> [To-do list]
1 > In the post about Taras Bulba, print the passage from "The romanticization of" up to and including "attack the Poles.", without changing a word.
2 > According to the post about Taras Bulba, where did Ostap and Andrij finish their studies?
## begin Text
Showing posts with label Gogol Nikolai. Show all posts
Showing posts with label Gogol Nikolai. Show all posts

Friday, November 25, 2022

Taras Bulba by Nikolai Gogol



The romanticization of war taken to the extreme
Taras Bulba
, a historical novel by Russian author Nikolai Gogol, is set in the 17th century in the Ukraine. The title character is a middle-aged Cossack and veteran of many battles. His two sons, Ostap and Andrij, have finished their studies at the Kiev Academy and have returned home to their father’s house. Taras, an old-school Cossack raised in a Spartan militaristic style, can’t wait to usher his boys into their first battle, thus initiating them into true manhood. The father and two sons gear themselves up for a campaign and head to the Zaporozhian Sich, where thousands of Cossacks have gathered for a drinking binge. Eager for battle but with no one to fight, they decide to break a peace treaty and attack the Poles.
## end Text
## begin Material
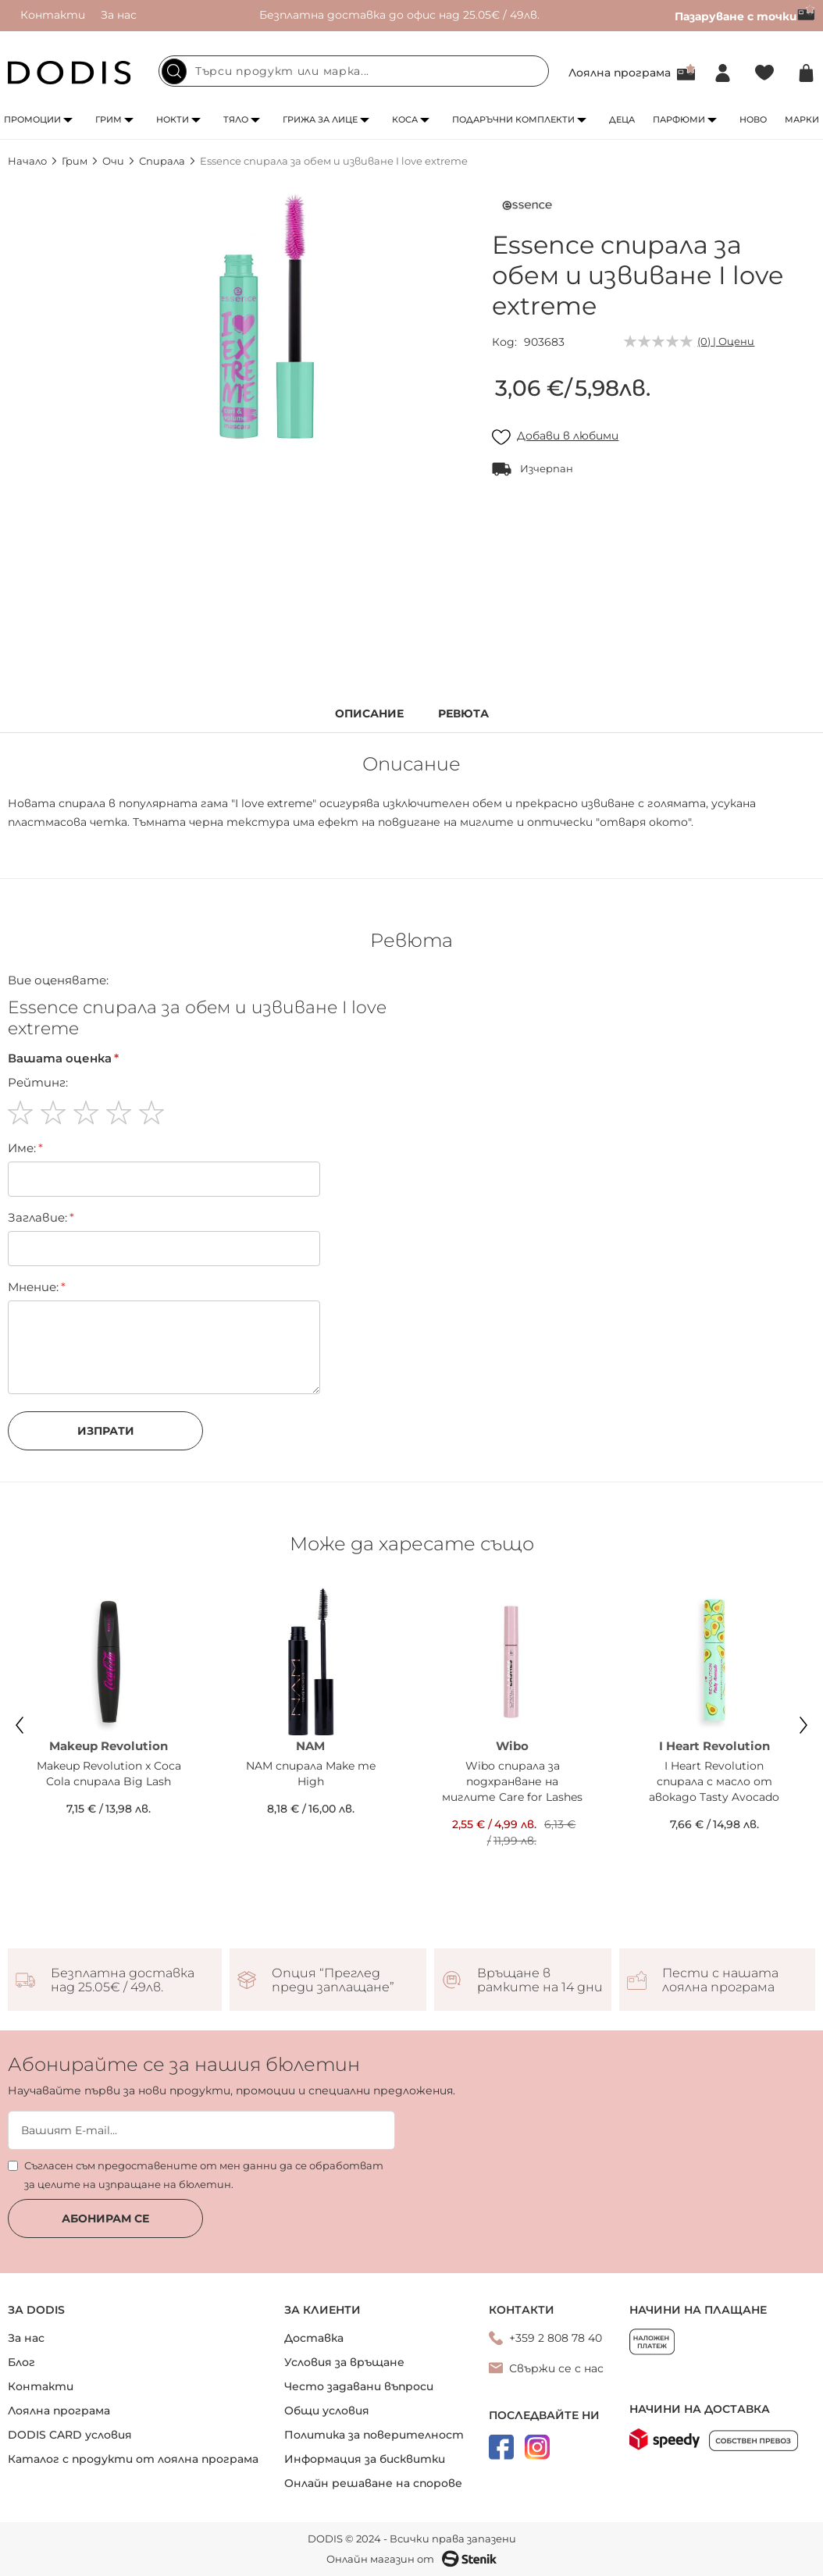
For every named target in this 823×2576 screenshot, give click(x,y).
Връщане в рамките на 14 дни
## end Material
> [Exercise solutions]
1 >
The romanticization of war taken to the extreme
Taras Bulba
, a historical novel by Russian author Nikolai Gogol, is set in the 17th century in the Ukraine. The title character is a middle-aged Cossack and veteran of many battles. His two sons, Ostap and Andrij, have finished their studies at the Kiev Academy and have returned home to their father’s house. Taras, an old-school Cossack raised in a Spartan militaristic style, can’t wait to usher his boys into their first battle, thus initiating them into true manhood. The father and two sons gear themselves up for a campaign and head to the Zaporozhian Sich, where thousands of Cossacks have gathered for a drinking binge. Eager for battle but with no one to fight, they decide to break a peace treaty and attack the Poles.

2 > At the Kiev Academy.